== Segment start ==

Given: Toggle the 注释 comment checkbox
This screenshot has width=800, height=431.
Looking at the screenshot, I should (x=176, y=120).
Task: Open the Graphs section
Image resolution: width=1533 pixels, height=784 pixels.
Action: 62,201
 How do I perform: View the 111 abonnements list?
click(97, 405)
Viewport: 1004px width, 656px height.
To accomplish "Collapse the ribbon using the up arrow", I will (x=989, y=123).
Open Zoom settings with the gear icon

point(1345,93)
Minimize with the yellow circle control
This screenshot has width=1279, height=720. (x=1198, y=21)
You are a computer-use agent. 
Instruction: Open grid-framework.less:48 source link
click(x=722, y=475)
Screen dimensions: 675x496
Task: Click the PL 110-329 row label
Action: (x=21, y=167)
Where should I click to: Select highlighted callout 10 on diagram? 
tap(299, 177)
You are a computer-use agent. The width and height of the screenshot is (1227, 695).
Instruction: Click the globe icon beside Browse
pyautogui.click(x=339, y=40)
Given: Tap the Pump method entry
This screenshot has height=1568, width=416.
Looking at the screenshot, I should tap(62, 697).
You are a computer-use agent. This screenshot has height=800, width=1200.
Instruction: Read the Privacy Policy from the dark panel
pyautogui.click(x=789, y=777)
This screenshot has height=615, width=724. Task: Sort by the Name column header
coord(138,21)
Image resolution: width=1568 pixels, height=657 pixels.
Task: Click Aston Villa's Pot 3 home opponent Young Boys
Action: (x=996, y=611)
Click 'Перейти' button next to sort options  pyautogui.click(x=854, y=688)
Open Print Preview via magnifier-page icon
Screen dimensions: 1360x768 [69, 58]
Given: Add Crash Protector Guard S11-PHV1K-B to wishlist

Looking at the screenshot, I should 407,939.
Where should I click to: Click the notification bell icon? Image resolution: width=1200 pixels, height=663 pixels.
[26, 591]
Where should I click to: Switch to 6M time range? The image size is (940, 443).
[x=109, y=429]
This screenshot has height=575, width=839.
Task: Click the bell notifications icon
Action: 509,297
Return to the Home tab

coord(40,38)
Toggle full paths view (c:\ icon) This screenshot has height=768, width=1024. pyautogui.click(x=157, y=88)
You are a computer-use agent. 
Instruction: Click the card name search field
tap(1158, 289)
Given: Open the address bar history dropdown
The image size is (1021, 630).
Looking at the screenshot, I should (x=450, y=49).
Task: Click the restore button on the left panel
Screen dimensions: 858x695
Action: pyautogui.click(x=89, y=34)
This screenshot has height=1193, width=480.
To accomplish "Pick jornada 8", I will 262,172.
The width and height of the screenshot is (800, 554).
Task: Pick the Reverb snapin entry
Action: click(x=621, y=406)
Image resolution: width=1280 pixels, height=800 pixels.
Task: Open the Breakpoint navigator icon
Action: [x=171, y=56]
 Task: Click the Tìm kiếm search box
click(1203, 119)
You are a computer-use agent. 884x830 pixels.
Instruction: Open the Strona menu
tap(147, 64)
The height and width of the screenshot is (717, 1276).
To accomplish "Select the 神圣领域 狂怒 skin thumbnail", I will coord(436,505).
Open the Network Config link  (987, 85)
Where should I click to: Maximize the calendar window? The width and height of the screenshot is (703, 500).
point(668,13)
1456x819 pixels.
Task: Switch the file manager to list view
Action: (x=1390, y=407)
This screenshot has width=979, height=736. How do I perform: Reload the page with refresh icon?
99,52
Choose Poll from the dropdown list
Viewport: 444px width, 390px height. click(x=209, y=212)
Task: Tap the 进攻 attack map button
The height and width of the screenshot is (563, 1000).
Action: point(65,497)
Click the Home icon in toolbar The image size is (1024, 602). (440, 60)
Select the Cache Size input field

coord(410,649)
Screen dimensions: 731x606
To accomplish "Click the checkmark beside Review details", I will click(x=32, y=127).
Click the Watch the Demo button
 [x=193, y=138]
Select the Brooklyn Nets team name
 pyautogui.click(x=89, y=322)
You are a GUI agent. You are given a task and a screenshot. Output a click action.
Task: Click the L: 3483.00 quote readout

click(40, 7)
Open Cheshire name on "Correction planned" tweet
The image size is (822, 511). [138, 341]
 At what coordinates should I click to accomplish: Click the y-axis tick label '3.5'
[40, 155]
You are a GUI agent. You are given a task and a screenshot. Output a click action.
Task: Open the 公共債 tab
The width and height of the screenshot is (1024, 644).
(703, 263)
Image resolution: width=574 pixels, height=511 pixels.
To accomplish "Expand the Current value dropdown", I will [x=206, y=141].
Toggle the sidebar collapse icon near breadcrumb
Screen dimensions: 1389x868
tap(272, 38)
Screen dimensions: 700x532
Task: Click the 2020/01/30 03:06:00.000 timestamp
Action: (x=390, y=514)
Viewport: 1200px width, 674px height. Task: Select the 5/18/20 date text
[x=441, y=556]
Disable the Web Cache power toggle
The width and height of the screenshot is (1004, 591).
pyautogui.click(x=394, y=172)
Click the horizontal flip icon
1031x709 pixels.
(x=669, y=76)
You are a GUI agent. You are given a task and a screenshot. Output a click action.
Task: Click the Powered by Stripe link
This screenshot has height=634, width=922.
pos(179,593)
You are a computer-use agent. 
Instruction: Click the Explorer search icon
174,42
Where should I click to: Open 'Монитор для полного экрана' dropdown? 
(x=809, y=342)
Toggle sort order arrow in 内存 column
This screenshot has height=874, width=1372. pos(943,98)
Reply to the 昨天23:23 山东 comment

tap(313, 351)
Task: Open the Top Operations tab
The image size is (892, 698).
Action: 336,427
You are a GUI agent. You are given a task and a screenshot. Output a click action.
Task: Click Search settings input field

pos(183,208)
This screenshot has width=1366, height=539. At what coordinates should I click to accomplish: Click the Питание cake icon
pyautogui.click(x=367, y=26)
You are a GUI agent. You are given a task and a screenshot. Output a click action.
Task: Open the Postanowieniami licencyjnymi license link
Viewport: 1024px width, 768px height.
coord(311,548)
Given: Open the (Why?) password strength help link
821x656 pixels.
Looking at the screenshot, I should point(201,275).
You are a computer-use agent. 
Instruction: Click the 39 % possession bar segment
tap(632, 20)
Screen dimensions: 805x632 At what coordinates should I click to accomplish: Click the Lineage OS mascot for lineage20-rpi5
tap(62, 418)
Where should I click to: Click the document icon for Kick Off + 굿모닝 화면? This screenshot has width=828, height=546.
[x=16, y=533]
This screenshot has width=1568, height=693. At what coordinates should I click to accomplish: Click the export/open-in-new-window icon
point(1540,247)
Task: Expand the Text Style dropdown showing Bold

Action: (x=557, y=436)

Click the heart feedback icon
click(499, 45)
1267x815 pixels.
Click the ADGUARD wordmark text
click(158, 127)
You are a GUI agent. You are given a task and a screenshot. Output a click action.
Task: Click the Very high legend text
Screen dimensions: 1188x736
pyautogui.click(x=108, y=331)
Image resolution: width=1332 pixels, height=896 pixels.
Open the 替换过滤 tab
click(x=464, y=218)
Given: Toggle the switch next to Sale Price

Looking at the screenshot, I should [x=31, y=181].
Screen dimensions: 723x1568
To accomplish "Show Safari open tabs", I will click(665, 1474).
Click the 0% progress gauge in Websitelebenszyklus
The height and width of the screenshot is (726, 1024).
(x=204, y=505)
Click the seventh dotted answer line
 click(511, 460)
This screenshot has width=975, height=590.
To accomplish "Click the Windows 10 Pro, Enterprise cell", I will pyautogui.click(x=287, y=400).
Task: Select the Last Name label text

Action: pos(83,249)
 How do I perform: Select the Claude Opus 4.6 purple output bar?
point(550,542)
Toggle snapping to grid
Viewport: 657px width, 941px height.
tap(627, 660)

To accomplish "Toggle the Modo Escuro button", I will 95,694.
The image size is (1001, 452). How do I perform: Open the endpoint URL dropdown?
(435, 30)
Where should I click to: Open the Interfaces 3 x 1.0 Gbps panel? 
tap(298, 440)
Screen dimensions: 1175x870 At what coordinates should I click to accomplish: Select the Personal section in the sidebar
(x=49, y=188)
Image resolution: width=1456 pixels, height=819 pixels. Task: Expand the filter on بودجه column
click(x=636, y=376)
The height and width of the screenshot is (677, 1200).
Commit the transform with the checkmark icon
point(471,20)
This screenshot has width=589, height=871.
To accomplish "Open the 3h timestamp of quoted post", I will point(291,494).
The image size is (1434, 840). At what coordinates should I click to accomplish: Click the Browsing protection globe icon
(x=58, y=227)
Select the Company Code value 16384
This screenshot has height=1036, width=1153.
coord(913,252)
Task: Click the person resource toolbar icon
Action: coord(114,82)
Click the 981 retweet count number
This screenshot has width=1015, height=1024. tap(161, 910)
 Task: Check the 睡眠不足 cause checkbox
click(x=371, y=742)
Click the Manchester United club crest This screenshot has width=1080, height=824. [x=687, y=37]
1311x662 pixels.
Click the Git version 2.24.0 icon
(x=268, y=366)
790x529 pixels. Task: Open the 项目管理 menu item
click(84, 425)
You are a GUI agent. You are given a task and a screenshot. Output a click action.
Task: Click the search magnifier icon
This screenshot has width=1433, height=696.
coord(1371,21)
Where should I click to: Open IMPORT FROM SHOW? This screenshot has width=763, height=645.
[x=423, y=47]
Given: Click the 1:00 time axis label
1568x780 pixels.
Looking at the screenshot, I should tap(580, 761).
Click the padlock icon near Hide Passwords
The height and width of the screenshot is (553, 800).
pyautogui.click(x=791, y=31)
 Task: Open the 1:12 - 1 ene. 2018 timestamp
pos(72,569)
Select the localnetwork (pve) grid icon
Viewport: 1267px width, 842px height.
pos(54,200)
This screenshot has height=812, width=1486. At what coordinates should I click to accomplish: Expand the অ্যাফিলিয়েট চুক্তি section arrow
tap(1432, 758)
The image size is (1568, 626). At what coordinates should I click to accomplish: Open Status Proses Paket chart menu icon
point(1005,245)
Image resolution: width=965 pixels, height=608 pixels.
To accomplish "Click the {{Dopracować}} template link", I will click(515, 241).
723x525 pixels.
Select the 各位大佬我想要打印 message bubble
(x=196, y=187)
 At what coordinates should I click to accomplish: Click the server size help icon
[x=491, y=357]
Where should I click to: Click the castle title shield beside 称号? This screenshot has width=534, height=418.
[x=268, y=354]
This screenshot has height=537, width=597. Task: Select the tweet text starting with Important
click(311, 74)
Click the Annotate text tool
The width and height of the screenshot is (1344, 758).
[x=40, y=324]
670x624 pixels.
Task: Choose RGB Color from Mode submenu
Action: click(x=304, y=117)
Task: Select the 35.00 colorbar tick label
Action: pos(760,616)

== Segment end ==

Aim of the task: Reproduce only the lines above, starting at the line with "This screenshot has width=1568, height=693." and ending at the line with "Screen dimensions: 723x1568", exactly as written.

Result:
This screenshot has width=1568, height=693. At what coordinates should I click to accomplish: Click the export/open-in-new-window icon
point(1540,247)
Task: Expand the Text Style dropdown showing Bold

Action: (x=557, y=436)

Click the heart feedback icon
click(499, 45)
1267x815 pixels.
Click the ADGUARD wordmark text
click(158, 127)
You are a GUI agent. You are given a task and a screenshot. Output a click action.
Task: Click the Very high legend text
Screen dimensions: 1188x736
pyautogui.click(x=108, y=331)
Image resolution: width=1332 pixels, height=896 pixels.
Open the 替换过滤 tab
click(x=464, y=218)
Given: Toggle the switch next to Sale Price

Looking at the screenshot, I should [x=31, y=181].
Screen dimensions: 723x1568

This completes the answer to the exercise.